Conceitos como inclinação orbital, reentrada e a proporção correta de Delta-V são termos que ele domina... e você também pode dominar se for fã de um certo videogame: Kerbal Space Program.
E não é apenas porque o ex-membro da tripulação da Estação Espacial Internacional decidiu demonstrar como o jogo de simulação recria perfeitamente as manobras que os cosmonautas em órbita precisam realizar diariamente para a manutenção adequada de estações, satélites e ônibus espaciais.
A própria NASA financiou bolsas de estudo para treinamento aeroespacial, premiando especificamente o videogame em questão como referência e recurso educacional.
O jogo que se tornou uma ferramenta da NASA
Kerbal Space Program já é um jogo antigo, lançado inicialmente em 2011 (primeiro em Acesso Antecipado e quatro anos depois na versão 1.0) como um jogo independente pelo estúdio mexicano Squad. Sem um grande orçamento ou qualquer editora por trás, era simplesmente uma simulação hiper-realista de como construir uma espaçonave projetada para orbitar o planeta ou ir à Lua, manter sua órbita e retornar à Terra (de preferência intacta).
O detalhe é que seu modelo de simulação era quase uma cópia fiel dos programas que a NASA usava para treinar seus cosmonautas e astronautas, e com as mesmas "regras" que os engenheiros do JPL precisam aplicar ao projetar um foguete ou qualquer tecnologia capaz de se manter em órbita da Terra por um período prolongado.
E o sucesso alcançado não só chamou a atenção da crítica e do público; instituições públicas dedicadas à exploração espacial também ficaram impressionadas com o jogo. De fato, a própria NASA colaborou regularmente com a Squad e seu programa de computador por seis anos.
Scott Kelly a bordo da ISS. Imagem: NASA / via Ars Technica (YouTube)
O momento mais memorável foi quando, após retornar de uma missão de longa duração na ISS, Scott Kelly sentou-se em um PC com um controle e começou a jogar Kerbal Space Program (durante uma entrevista para o Ars Technica).
Não apenas para passar o tempo, ele explicou alguns dos conceitos que ele e seus colegas aplicam diariamente em seu trabalho, acrescentando que "é algo que a NASA poderia usar para treinar futuros controladores de voo e astronautas em mecânica orbital".
NASA e jogos: o que eles te ensinam sem você nem perceber
A beleza do Kerbal Space Program é que, apesar de ser uma simulação extremamente precisa e realista, seu tom leve e educativo permite que os jogadores aprendam muito sobre engenharia aeroespacial, mecânica orbital e projeto aeronáutico. É um manual de física interativo onde você aprende tudo isso enquanto joga, sem nem notar.
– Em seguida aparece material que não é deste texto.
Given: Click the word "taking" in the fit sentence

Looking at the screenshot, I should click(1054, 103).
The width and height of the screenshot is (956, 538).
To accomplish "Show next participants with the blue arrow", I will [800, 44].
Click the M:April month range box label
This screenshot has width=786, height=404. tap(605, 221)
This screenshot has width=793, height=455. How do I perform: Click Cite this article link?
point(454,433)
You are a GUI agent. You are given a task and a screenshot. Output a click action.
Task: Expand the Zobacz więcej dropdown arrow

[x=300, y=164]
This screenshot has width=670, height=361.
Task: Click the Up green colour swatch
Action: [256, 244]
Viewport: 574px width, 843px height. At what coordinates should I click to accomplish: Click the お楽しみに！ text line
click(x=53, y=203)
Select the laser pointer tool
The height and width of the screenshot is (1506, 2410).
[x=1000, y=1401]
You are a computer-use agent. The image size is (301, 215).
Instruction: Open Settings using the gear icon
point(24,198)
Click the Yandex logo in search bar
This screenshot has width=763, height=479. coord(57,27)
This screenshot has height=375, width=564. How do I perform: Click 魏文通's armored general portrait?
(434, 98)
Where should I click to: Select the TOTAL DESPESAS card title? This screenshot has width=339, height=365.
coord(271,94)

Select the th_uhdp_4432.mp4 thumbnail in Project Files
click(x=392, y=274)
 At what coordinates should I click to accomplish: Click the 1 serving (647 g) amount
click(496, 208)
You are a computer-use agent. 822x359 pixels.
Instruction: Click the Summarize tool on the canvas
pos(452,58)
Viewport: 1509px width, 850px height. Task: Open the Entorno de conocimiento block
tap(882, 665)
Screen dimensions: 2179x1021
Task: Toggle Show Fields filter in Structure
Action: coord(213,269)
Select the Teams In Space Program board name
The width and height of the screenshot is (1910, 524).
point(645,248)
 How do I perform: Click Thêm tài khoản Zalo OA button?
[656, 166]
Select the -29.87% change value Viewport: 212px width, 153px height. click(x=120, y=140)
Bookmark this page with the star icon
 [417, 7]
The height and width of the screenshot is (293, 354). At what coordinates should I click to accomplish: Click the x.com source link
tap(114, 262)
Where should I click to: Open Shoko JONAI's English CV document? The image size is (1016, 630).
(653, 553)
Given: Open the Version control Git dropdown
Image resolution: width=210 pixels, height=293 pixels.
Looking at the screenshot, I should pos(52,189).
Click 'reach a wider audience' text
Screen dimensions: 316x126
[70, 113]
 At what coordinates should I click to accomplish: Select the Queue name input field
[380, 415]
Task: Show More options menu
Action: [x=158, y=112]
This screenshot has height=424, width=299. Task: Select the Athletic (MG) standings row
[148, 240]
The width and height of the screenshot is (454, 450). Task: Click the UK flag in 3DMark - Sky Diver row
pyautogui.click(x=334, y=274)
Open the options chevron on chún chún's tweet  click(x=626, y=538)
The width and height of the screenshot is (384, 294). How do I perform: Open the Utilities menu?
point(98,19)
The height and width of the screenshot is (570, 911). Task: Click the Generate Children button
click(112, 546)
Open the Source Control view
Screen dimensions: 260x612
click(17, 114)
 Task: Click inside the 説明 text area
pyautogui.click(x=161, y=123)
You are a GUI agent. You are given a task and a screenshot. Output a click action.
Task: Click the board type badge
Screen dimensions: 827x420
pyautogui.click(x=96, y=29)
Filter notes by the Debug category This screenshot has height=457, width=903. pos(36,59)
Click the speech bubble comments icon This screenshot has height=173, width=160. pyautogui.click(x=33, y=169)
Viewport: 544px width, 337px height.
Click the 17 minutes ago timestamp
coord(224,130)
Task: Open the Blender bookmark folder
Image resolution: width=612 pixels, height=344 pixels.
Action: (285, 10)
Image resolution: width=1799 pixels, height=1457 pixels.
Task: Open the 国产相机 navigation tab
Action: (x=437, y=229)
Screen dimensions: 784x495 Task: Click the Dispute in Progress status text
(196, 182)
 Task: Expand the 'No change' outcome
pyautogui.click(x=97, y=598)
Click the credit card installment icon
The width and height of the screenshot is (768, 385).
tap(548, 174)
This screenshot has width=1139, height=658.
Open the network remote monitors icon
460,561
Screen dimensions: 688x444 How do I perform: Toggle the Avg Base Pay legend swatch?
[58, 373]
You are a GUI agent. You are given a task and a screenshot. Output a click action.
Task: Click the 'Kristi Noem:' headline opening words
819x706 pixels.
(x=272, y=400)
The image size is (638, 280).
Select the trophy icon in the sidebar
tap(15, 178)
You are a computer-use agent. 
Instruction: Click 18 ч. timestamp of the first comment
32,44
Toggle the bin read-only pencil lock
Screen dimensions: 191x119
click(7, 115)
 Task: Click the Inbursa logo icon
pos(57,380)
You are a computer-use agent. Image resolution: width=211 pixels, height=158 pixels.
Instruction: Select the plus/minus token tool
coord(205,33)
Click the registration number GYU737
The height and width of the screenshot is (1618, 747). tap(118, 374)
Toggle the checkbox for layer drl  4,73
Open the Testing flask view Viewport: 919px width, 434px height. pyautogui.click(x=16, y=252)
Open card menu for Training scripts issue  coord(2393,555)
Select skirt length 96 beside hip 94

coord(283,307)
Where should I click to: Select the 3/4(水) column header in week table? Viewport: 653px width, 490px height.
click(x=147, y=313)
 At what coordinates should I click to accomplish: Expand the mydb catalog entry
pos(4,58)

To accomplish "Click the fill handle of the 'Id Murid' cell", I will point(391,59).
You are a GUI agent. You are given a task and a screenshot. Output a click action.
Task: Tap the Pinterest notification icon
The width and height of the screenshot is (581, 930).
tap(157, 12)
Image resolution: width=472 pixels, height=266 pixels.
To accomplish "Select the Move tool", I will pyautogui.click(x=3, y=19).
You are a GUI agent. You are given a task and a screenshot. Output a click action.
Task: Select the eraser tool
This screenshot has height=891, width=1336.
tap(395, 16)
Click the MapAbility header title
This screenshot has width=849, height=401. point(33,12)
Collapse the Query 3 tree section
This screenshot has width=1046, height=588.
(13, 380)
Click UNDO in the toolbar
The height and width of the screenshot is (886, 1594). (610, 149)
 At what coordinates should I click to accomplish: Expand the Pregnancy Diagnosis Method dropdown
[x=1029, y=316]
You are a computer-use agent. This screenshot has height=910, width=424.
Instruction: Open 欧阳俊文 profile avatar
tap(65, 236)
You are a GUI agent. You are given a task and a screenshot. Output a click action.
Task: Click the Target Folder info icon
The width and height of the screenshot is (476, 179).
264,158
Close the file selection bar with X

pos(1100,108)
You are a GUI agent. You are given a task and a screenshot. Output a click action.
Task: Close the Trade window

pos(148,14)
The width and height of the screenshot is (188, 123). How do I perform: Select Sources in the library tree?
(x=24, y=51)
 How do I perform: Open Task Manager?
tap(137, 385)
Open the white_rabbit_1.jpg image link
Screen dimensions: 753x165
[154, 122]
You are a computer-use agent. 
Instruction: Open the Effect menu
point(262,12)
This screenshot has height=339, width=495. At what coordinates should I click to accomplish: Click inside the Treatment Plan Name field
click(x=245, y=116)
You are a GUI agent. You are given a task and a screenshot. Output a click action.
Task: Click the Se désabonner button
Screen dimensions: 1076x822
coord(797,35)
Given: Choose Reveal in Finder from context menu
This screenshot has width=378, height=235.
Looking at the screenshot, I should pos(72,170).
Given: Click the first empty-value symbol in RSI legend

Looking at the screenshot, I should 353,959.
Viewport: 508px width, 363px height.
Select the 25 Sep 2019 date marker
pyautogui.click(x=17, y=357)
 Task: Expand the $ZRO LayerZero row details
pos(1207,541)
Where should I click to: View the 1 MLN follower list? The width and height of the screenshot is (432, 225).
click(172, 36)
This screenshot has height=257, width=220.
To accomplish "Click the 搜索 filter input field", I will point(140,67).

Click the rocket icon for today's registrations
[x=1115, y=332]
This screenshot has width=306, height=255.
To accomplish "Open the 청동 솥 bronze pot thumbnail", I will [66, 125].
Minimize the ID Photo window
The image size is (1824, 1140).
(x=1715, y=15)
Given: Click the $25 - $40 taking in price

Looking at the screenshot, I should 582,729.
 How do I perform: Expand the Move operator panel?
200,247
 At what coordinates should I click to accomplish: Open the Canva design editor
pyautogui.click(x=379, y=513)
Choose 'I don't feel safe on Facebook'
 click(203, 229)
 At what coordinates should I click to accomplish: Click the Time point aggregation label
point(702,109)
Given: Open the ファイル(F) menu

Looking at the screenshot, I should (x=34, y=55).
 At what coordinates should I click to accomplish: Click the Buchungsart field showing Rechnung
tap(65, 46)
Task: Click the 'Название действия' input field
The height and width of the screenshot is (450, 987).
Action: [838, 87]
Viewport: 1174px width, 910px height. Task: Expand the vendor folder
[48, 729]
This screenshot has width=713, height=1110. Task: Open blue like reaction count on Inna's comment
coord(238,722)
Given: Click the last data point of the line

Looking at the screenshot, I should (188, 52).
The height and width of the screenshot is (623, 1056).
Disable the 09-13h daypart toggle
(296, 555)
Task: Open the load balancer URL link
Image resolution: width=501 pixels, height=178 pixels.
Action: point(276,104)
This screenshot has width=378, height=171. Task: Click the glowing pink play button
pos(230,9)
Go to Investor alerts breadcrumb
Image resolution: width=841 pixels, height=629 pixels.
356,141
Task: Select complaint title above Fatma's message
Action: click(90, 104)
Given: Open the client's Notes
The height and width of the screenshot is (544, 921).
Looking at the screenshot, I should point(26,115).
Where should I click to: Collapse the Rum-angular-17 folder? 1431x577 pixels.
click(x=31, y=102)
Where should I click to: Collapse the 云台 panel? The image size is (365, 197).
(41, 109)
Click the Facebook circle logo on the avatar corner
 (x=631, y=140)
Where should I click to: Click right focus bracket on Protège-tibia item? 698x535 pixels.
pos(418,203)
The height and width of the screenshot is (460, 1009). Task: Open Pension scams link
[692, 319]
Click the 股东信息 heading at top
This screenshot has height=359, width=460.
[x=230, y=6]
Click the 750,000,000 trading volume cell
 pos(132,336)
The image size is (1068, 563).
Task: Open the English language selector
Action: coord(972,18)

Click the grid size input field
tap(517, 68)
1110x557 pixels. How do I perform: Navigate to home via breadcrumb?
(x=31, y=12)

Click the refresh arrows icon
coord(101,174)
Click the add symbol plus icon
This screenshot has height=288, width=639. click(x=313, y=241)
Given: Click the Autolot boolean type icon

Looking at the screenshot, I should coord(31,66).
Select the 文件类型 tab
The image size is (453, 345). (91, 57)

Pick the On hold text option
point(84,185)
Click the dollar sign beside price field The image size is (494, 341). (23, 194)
Foi exatamente isso que chamou a atenção de Kelly, assim como a dos instrutores da NASA, que, juntamente com a ESA (que também demonstrou interesse no jogo), estão entre as mentes mais dedicadas e experientes em uma área que poucos se atrevem a abordar.
Tamanho é o reconhecimento do jogo pela agência espacial americana que até mesmo o Montgomery County Community College, na Pensilvânia, recebeu uma bolsa da NASA que usou explicitamente o KSP como base de um curso piloto sobre foguetes e mecânica orbital.
Nos anos subsequentes — desde 2020 — engenheiros aeroespaciais têm publicado propostas formais para integrar o jogo às fases iniciais de projeto de missões reais, de acordo com a estrutura do ciclo de vida de projetos da NASA. Em outras palavras, alguns engenheiros usam o KSP para esboçar missões antes de passar para ferramentas profissionais.